Our second critical role was our Service Manager, who went through the DocuSign University classes to become a Certified Workflow Manager. This provided her the training she needed so that she could help others on her team to understand how to offer the correct level of support for future requests. She was going to be with the DocuSign program over the long term, so we needed her to become the resident expert that other departments could come to for advice and guidance on how best to use DocuSign.

Step Three: Building our Centre of Excellence

Finally, we established a Centre of Excellence, which would be our central governance structure that would manage the overall DocuSign project, ensuring employees could get access and training, providing support for the development of new use cases, and tracking project ROI.

The Centre of Excellence consists of three groups, two of which provide support and one that is administrative. The first support group developed was the Training Group. They are responsible for all of the demos and general information requests.

The second group created was the Service Group, led by the Service Manager. They are responsible for workflow support. This includes workflow design for new use cases, template creation for existing use cases, and specialised user training requests. In addition to the support groups, we also set up an Administrative Group. It is their responsibility to ensure that all new requests are in compliance with AstraZeneca policies. In that group, we have representation from legal, compliance, security, privacy and quality management.

Conclusion

DocuSign has helped revolutionise how we sign agreements at AstraZeneca. Our Customer Success Architect (CSA) and other partner services enabled us to successfully adopt the technology, while also ensuring the changes to our business processes adhered to regulatory guidelines.

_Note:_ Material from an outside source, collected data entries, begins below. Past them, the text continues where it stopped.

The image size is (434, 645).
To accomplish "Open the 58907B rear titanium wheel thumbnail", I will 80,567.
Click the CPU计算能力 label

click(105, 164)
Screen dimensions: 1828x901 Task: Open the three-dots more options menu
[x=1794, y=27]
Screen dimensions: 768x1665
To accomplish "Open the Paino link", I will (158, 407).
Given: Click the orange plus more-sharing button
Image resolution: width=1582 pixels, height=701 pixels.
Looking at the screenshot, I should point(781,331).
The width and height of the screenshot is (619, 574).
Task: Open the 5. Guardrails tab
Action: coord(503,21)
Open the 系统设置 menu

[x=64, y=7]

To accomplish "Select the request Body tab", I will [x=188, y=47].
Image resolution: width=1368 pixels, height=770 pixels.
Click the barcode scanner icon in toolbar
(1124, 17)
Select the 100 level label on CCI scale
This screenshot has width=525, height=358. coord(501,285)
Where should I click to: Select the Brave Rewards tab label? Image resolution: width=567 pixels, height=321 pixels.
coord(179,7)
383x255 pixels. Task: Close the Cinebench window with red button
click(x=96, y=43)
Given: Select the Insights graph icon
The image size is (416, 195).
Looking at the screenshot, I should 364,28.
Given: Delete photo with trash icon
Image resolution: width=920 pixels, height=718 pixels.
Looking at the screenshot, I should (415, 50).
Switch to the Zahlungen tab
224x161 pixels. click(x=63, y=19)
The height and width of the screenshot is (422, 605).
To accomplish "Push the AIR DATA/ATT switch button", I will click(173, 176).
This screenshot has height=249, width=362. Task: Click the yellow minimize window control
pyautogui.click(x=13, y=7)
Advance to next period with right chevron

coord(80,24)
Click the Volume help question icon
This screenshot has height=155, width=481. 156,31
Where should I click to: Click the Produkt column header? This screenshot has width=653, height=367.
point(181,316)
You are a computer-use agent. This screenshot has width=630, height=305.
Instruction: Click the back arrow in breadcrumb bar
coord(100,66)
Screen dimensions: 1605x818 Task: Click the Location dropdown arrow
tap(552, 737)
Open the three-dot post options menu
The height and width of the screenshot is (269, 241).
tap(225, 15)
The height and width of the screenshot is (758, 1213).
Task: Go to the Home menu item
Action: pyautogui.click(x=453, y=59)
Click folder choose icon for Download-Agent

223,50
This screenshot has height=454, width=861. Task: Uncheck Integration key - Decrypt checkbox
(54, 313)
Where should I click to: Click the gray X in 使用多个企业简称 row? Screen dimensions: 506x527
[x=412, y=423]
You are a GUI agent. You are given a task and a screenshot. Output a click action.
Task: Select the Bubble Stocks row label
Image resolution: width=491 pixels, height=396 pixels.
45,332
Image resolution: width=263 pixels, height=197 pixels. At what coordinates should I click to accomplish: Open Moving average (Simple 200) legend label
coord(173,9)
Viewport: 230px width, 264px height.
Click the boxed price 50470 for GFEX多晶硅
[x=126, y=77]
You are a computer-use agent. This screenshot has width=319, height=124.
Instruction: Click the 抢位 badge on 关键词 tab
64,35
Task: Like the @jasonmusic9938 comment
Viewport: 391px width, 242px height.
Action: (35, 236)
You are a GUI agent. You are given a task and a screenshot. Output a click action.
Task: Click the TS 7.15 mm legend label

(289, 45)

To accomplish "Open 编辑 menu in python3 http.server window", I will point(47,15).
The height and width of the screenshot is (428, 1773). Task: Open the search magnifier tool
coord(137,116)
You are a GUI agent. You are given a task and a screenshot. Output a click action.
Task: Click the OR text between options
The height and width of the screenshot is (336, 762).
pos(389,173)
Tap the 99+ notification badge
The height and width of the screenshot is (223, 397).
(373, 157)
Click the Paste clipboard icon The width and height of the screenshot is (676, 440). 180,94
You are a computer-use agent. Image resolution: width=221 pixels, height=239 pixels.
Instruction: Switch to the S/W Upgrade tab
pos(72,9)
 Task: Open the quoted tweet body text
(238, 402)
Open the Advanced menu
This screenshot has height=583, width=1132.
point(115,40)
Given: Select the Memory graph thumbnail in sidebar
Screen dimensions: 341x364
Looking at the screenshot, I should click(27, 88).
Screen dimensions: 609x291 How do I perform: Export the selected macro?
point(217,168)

Investing in core resources and developing a Centre of Excellence were critical elements that helped us scale across a global company and ensure we maximise the value we are getting out of DocuSign.

Some advice for those who are just getting started:

  • Identify an internal champion – who will care about the success of the programme.
  • Pick a key metric for success – preferably tied to a business metric.
  • Create a centralised governance team – who can act as the in-house expert, track program success, and help groups across the company be successful.
  • Don’t be afraid to get help! – DocuSign and their partners can assist in identifying the right place to start and get you up and running quickly.